Activity
Print the passage on Klein word for word, from "Klein first became" to "their second founder.".

Klein first became a pharmacist. Pharmacy in those days was closely connected to the use of herbs and botanizing. Klein thus became the first person to describe native Philippine medicinal plants, using their names in several languages including Tagalog, Visayan and Kapampangan when he published his renowned Remedios fáciles para diferentes enfermedades... in 1712.

Klein was a respected educator, a professor at the Jesuit college, and later the rector of Colegio de Cavite and Colegio de San Jose. He published several religious texts. He played an important role in the establishment of the Religious of the Virgin Mary in 1684 in Manila as the spiritual director of the congregation's founder. He is regarded by the said congregation as their second founder.

Supplied data
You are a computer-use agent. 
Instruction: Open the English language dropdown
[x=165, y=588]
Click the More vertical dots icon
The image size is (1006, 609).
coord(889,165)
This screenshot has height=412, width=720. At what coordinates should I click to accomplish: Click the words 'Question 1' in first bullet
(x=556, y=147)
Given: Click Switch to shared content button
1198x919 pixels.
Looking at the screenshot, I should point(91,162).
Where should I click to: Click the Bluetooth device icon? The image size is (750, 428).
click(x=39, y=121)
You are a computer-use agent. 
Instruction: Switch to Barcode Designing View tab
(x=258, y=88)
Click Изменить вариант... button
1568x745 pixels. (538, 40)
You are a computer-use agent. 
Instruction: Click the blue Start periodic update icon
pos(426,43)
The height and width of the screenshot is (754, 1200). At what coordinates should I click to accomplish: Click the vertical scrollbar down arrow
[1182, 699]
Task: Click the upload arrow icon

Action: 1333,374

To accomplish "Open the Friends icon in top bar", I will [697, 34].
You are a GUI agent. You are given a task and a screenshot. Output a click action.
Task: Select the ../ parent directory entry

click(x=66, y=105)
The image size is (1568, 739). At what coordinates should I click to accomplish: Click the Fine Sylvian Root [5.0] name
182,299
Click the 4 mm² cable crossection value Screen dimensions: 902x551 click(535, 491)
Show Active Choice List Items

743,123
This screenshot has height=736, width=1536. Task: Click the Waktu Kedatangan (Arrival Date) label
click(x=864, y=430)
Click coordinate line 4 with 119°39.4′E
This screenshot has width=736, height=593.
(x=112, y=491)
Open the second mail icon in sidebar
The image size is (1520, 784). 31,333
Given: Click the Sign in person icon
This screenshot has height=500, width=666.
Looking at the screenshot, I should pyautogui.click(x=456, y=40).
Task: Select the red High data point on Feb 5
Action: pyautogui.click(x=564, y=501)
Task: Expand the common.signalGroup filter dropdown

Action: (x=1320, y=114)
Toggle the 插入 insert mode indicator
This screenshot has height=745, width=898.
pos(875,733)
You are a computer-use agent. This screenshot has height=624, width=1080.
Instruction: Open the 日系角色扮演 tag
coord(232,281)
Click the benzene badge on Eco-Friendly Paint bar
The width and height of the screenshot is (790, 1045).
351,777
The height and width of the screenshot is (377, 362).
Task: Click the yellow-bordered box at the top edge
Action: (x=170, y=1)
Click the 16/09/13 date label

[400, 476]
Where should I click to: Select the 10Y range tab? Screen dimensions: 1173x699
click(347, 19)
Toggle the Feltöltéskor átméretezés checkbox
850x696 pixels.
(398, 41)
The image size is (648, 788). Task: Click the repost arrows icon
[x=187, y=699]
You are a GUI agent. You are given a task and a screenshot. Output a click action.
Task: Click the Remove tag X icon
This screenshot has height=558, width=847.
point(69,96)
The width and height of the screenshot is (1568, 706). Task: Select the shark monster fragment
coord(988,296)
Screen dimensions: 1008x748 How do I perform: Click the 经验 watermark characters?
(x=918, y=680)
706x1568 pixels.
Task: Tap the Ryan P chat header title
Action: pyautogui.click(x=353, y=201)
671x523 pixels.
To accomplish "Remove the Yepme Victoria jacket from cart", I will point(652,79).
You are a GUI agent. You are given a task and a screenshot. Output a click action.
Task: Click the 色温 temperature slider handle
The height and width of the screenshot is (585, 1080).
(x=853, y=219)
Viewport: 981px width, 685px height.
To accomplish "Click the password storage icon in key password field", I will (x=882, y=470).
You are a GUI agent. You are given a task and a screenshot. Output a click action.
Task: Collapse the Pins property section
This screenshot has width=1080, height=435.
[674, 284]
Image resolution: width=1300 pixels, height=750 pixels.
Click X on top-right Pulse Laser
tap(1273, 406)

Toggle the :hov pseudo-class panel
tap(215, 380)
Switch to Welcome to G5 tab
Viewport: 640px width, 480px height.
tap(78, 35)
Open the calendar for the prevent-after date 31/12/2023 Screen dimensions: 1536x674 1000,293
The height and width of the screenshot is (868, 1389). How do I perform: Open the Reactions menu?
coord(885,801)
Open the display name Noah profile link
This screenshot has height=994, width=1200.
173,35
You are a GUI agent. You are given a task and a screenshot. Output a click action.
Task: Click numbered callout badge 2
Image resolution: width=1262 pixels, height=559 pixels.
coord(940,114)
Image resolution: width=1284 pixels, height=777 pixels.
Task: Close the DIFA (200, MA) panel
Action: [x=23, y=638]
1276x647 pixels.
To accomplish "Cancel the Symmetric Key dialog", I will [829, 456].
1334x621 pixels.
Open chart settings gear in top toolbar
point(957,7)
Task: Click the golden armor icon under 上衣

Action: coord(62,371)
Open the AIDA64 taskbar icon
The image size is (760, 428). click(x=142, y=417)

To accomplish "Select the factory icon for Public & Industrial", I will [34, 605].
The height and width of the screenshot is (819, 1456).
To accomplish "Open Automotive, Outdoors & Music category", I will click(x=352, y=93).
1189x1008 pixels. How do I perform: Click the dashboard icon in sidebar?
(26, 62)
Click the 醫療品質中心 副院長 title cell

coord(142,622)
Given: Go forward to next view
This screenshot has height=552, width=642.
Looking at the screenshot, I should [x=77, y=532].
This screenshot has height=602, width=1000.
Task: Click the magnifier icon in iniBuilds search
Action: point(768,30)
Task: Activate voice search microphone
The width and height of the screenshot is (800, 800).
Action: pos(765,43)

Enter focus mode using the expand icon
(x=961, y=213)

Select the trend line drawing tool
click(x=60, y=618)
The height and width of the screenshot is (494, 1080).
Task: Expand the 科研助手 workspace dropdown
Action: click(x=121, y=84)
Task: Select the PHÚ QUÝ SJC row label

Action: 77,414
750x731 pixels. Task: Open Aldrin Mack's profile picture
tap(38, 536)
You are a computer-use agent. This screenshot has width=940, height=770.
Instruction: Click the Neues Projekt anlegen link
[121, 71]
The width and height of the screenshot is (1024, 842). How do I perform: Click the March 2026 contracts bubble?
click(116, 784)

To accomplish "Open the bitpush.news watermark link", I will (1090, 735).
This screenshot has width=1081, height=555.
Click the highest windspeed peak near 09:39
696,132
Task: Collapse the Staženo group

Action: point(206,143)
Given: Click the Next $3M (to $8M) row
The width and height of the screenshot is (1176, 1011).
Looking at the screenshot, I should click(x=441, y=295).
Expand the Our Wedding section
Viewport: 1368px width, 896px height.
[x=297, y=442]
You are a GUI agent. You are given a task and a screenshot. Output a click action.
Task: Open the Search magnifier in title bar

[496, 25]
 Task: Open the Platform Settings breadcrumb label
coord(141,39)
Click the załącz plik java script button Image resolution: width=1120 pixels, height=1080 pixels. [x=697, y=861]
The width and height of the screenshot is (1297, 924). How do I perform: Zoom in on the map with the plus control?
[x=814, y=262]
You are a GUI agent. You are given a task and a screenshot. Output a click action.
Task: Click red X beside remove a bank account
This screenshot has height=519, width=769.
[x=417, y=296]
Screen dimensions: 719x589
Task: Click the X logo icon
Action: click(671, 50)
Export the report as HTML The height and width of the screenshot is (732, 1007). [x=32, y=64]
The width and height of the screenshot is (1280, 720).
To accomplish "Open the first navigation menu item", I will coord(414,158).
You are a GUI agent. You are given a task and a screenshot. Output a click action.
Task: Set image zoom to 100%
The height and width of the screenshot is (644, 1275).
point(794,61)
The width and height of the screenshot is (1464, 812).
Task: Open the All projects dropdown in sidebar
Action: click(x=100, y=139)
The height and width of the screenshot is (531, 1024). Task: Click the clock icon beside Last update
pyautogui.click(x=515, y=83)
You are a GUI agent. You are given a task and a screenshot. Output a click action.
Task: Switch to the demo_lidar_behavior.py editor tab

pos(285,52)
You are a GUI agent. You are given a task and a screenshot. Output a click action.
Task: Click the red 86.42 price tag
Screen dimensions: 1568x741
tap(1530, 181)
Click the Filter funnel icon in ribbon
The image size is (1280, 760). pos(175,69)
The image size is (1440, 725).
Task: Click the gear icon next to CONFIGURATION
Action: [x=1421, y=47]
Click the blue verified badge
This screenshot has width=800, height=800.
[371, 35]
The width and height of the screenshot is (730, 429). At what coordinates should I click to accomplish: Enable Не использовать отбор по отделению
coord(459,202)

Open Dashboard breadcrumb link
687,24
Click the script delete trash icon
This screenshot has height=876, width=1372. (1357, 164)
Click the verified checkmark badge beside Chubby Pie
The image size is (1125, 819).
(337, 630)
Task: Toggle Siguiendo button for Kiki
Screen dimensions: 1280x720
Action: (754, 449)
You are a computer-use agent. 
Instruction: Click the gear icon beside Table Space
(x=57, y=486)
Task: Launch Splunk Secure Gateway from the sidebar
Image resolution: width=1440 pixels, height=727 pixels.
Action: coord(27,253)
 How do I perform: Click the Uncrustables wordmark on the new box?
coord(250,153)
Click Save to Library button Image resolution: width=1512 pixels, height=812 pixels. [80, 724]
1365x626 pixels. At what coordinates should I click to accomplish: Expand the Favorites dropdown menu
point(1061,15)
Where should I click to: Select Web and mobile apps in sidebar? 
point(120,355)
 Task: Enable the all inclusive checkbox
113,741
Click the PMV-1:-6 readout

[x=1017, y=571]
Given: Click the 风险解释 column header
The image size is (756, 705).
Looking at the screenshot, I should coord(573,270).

Exercise response
Klein first became a pharmacist. Pharmacy in those days was closely connected to the use of herbs and botanizing. Klein thus became the first person to describe native Philippine medicinal plants, using their names in several languages including Tagalog, Visayan and Kapampangan when he published his renowned Remedios fáciles para diferentes enfermedades... in 1712.

Klein was a respected educator, a professor at the Jesuit college, and later the rector of Colegio de Cavite and Colegio de San Jose. He published several religious texts. He played an important role in the establishment of the Religious of the Virgin Mary in 1684 in Manila as the spiritual director of the congregation's founder. He is regarded by the said congregation as their second founder.